> **DATA**
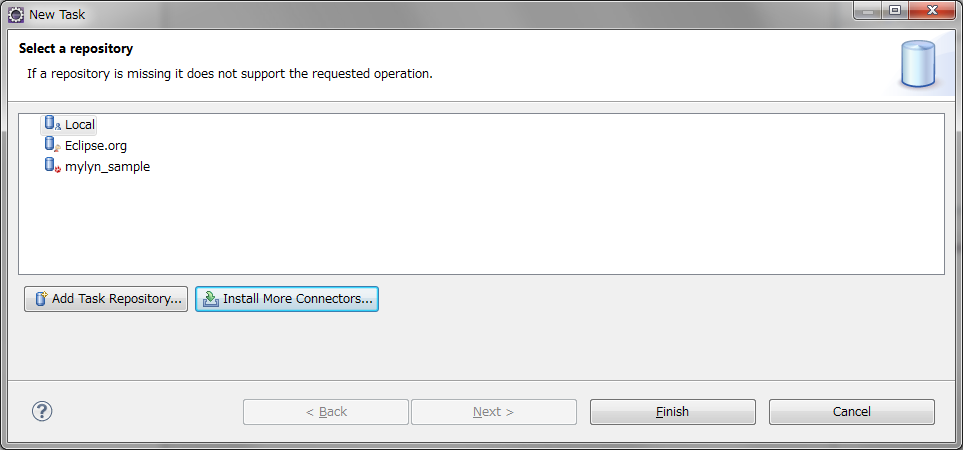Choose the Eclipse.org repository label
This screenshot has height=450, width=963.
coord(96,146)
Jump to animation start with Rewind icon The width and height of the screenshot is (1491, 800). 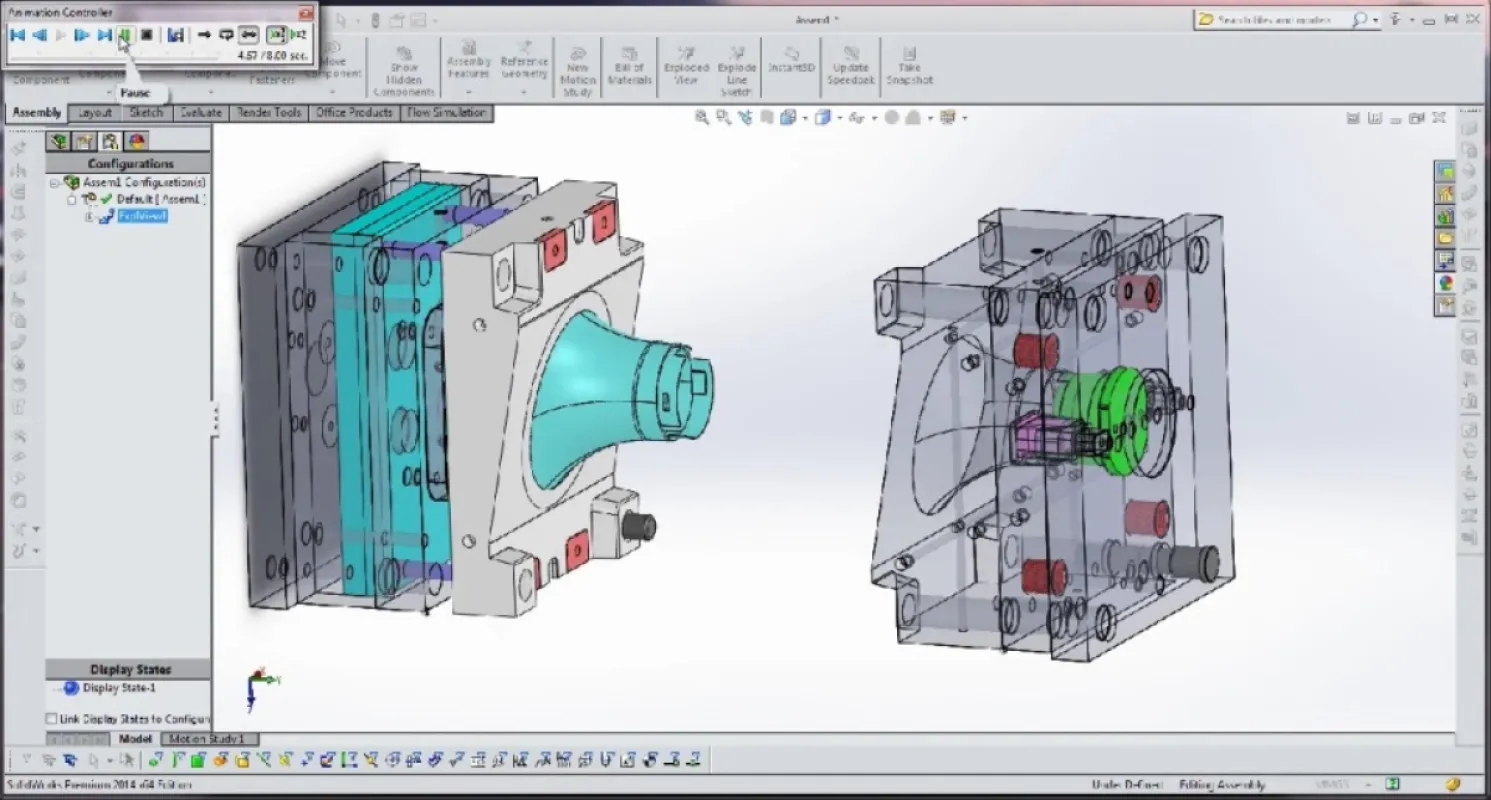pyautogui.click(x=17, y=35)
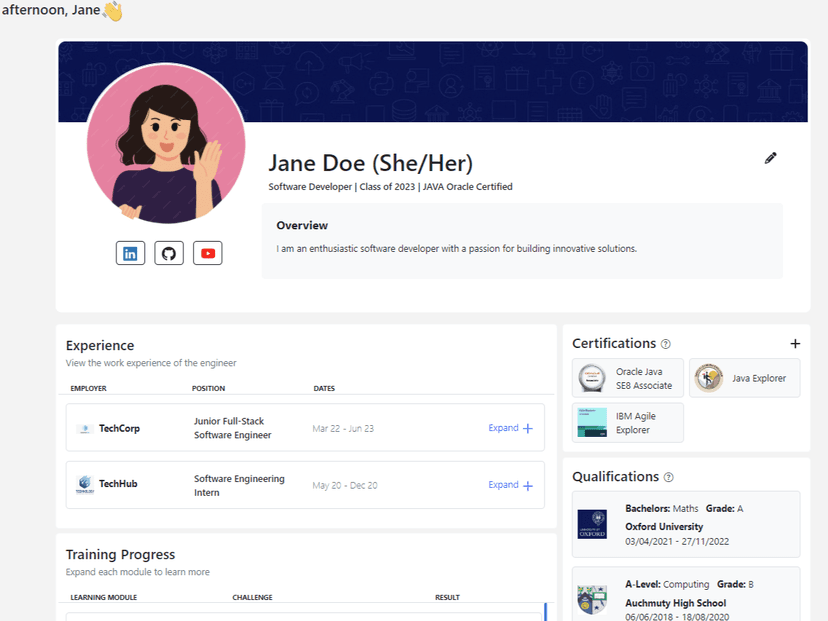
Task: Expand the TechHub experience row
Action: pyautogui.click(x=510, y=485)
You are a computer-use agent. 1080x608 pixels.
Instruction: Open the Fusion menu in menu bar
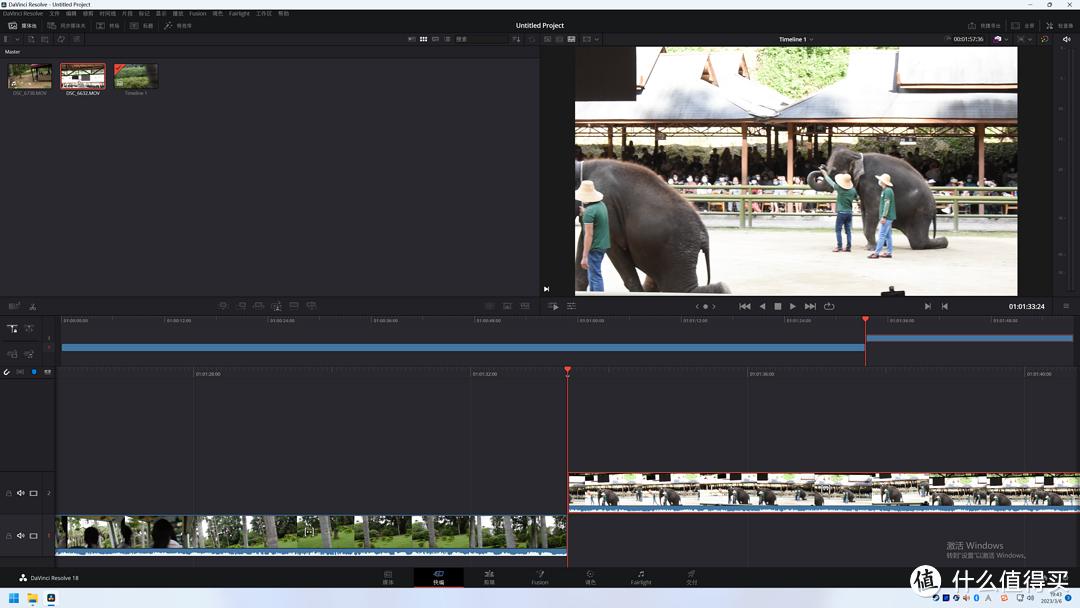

> **EXERCISE OBJECTIVE**
Transcribe exactly, and only, the lines from the one containing "You are a computer-use" through the last line of the records above, both included; leave out the pictures.

> **SOLVED EXERCISE**
You are a computer-use agent. 1080x608 pixels.
Instruction: Open the Fusion menu in menu bar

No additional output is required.